GHC status April 2010

In the past 6 months we have made the first 2 releases from the 6.12 branch. 6.12.1 came out in December, while 6.12.2 was released in April. The 6.12.2 release fixes many bugs relative to 6.12.1, including closing 81 trac tickets. For full release notes, and to download it, see the GHC webpage ( We plan to do one more release from this branch before creating a new 6.14 stable branch.

GHC 6.12.2 will also be included in the upcoming Haskell Platform release ( The Haskell platform is the recommended way for end users to get a Haskell development environment.

Ongoing work

Meanwhile, in the HEAD, the last 6 months have seen more than 1000 patches pushed from more than a dozen contributors. As the following graph shows, tickets are still being opened faster than we can close them, with the total open tickets growing from around 700 to almost 800. We will be looking in the near future at improving the effectiveness of the way we use the bug tracker.

Language changes

We have made only a few small language improvements. The most significant ones concern quasi-quotations, implementing suggestions from Kathleen Fisher:

  • Quasi-quotes can now appear as a top-level declaration, or in a type, as well as in a pattern or expression.
  • Quasi-quotes have a less noisy syntax (no "$").

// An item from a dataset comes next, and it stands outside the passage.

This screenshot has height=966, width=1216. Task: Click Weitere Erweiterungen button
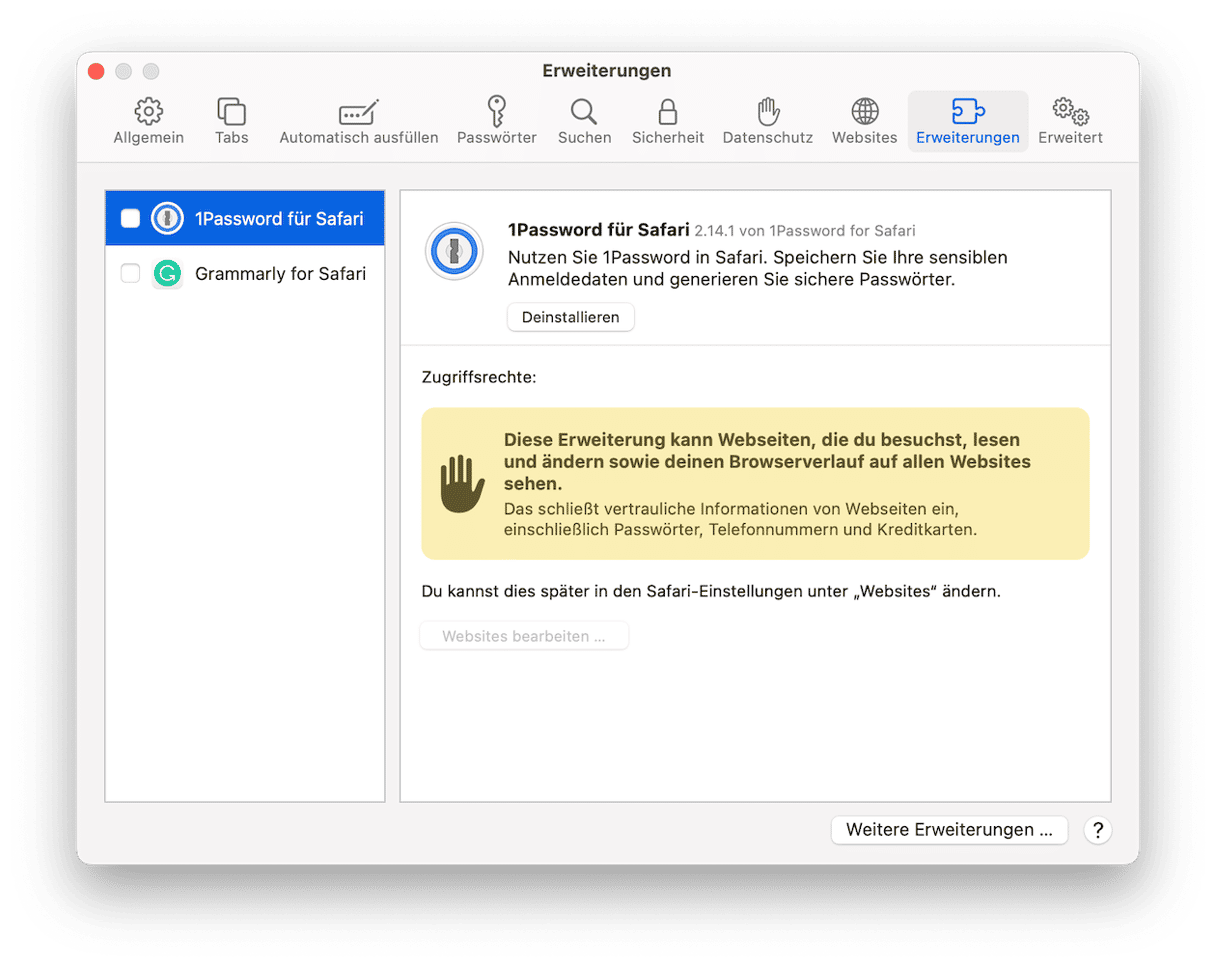[949, 830]
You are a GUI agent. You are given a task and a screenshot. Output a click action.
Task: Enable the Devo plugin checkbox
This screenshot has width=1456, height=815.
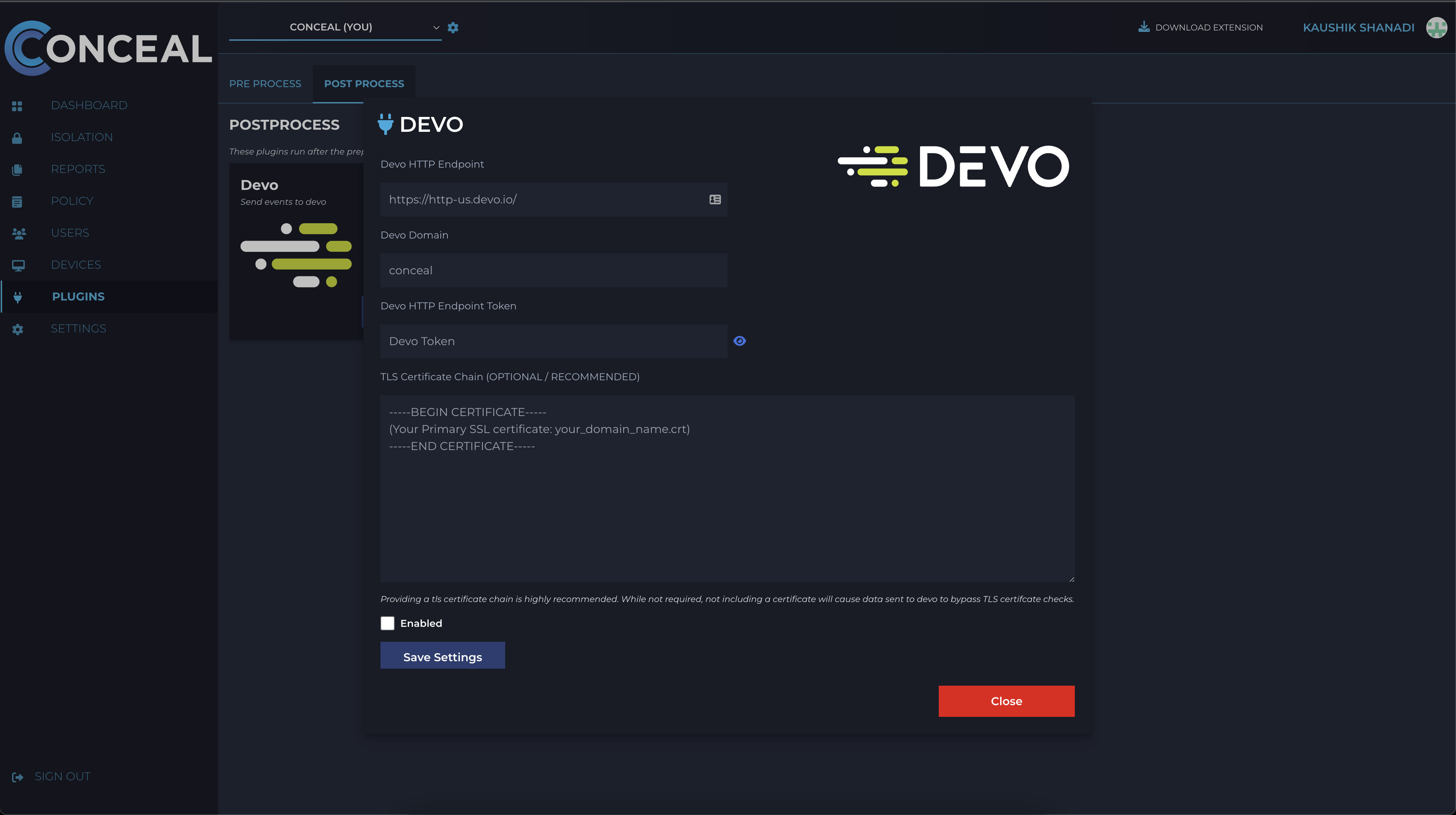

Here's an example that illustrates both:

f x = x+1
[pads| ...blah..blah... |]

The second declaration uses the quasi-quoter called pads (which must be in scope) to parse the "...blah..blah..", and return a list of Template Haskell declarations, which are then spliced into the program in place of the quote.

Type system

Type families remain the the hottest bit of GHC's type system. Simon PJ has been advertising for some months that he intends to completely rewrite the constraint solver, which forms the heart of the type inference engine, and that remains the plan although he is being slow about it. The existing constraint solver works surprisingly well, but we have lots of tickets demonstrating bugs in corner cases. An upcoming epic (70-page) JFP paper "Modular type inference with local assumptions" brings together all the key ideas; watch Simon's home page.

The mighty simplifier

One of GHC's most crucial optimisers is the Simplifier, which is responsible for many local transformations, plus applying inlining and rewrite-rules. Over time it had become apparent that the implementation of INLINE pragmas wasn't very robust: small changes in the source code, or small wibbles in earlier optimisations, could mean that something with an INLINE pragma wasn't inlined when it should be, or vice versa.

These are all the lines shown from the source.